The range runs from the line containing "You are a computer-use" through the last line of the material below; retype it exactly, leaving out the pictures.

- DATASET RECORDS -
· · · · · · ·
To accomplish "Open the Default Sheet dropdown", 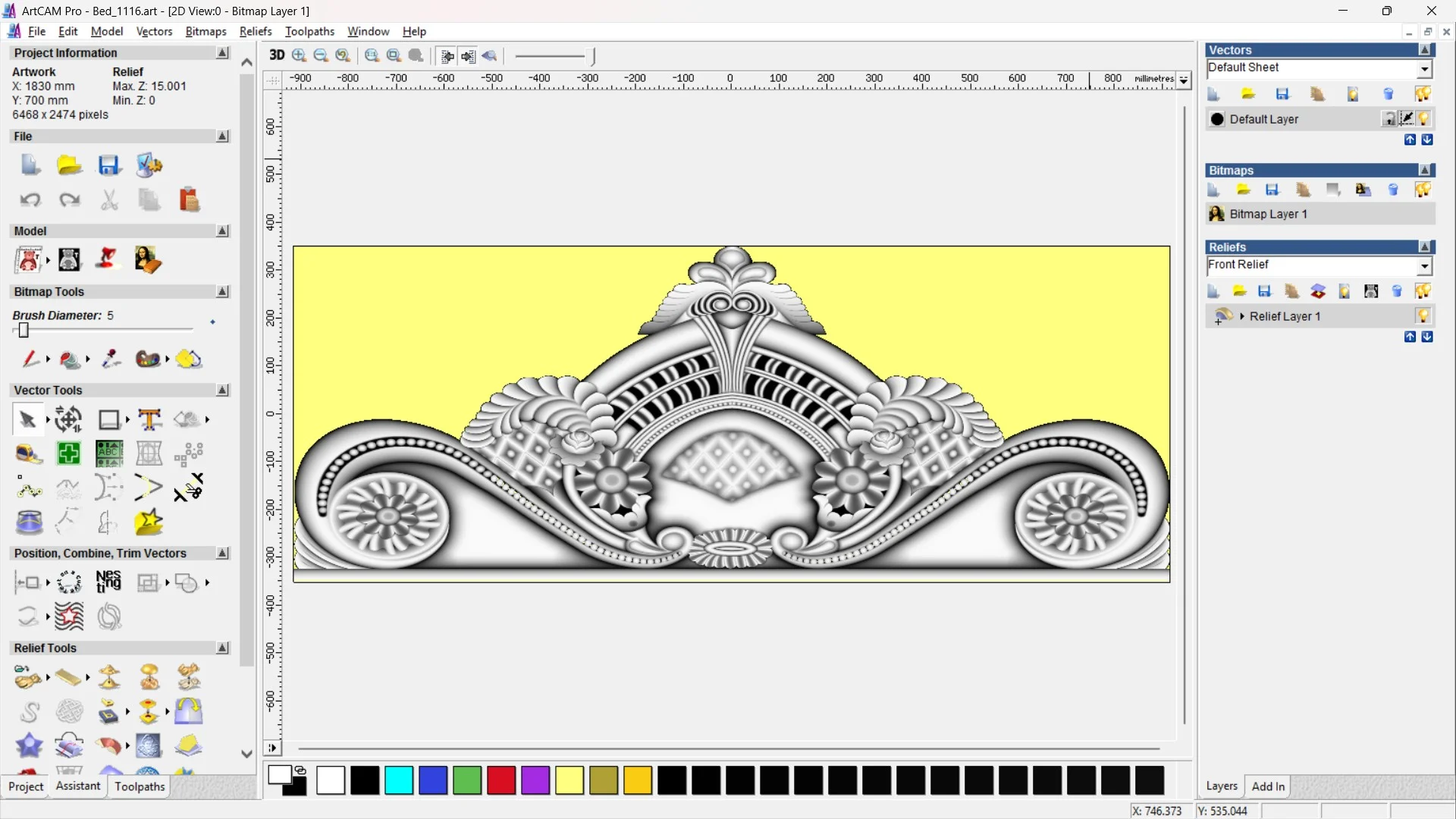I will [1424, 68].
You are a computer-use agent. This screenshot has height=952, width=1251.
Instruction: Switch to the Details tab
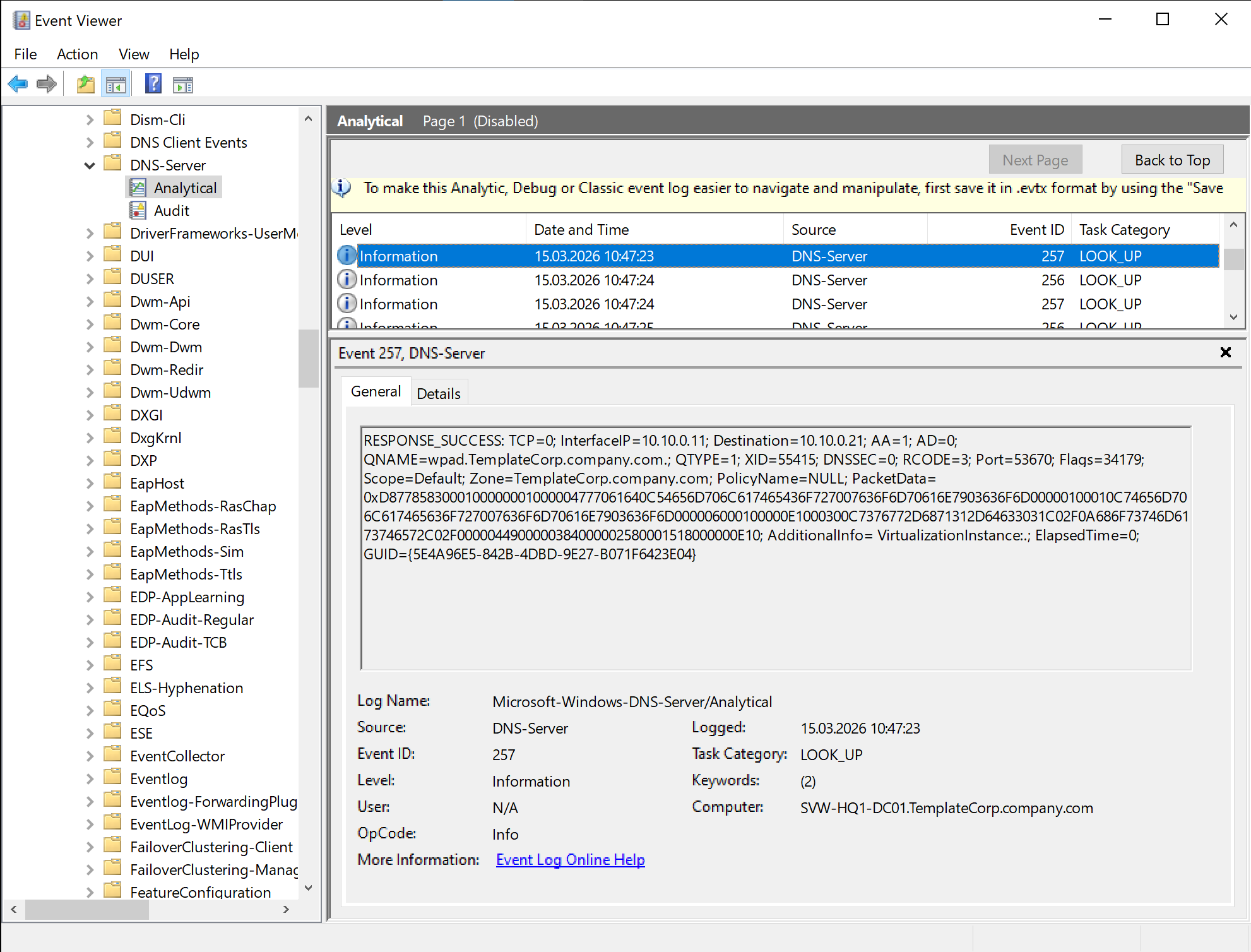[x=439, y=393]
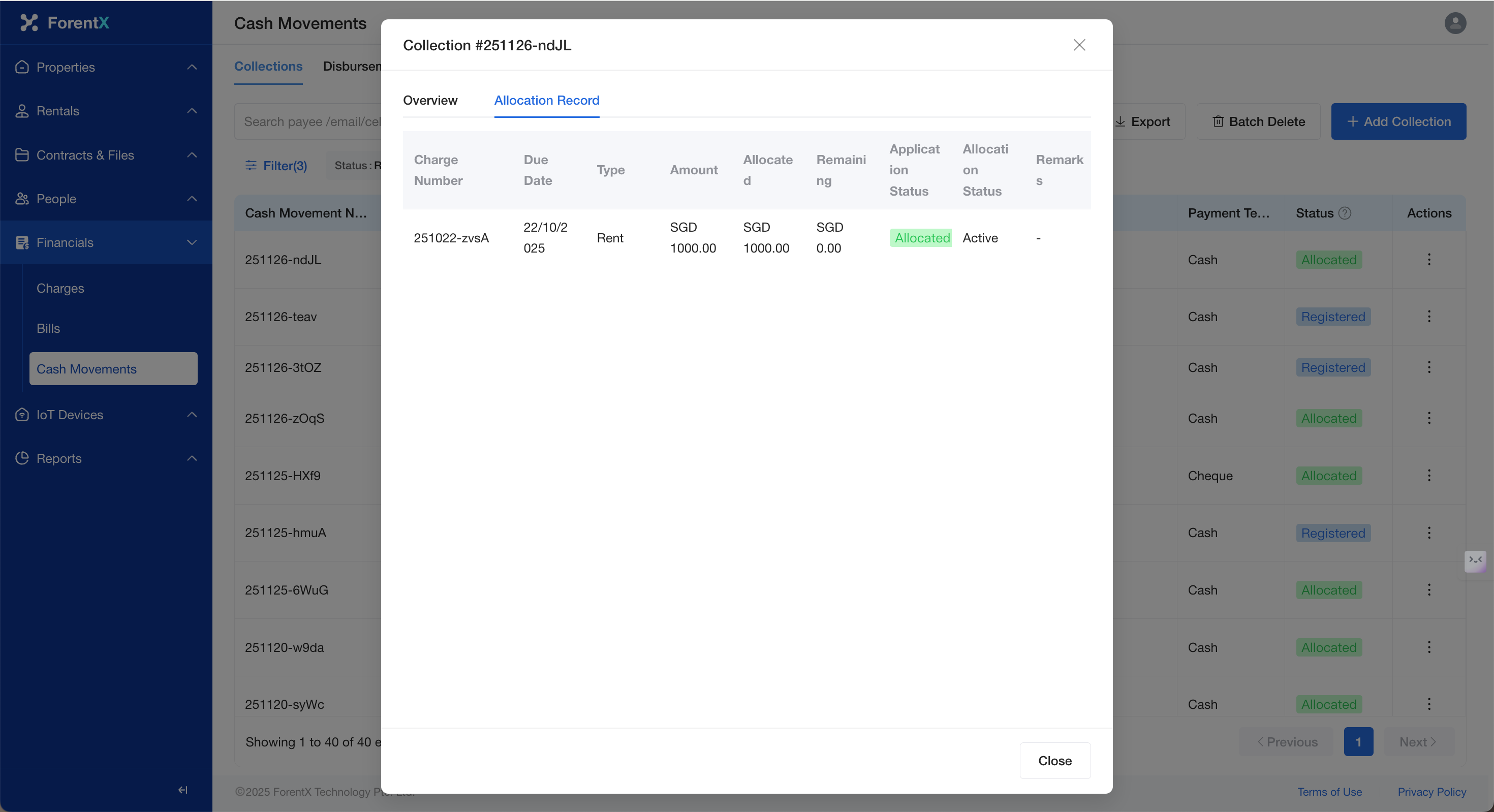Click the ForentX logo icon

(29, 23)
· · · · · · ·
- YOUR RESPONSE -
You are a computer-use agent. This screenshot has height=952, width=1251.
Instruction: Switch to the Details tab
[x=439, y=393]
Click the ForentX logo icon

(29, 23)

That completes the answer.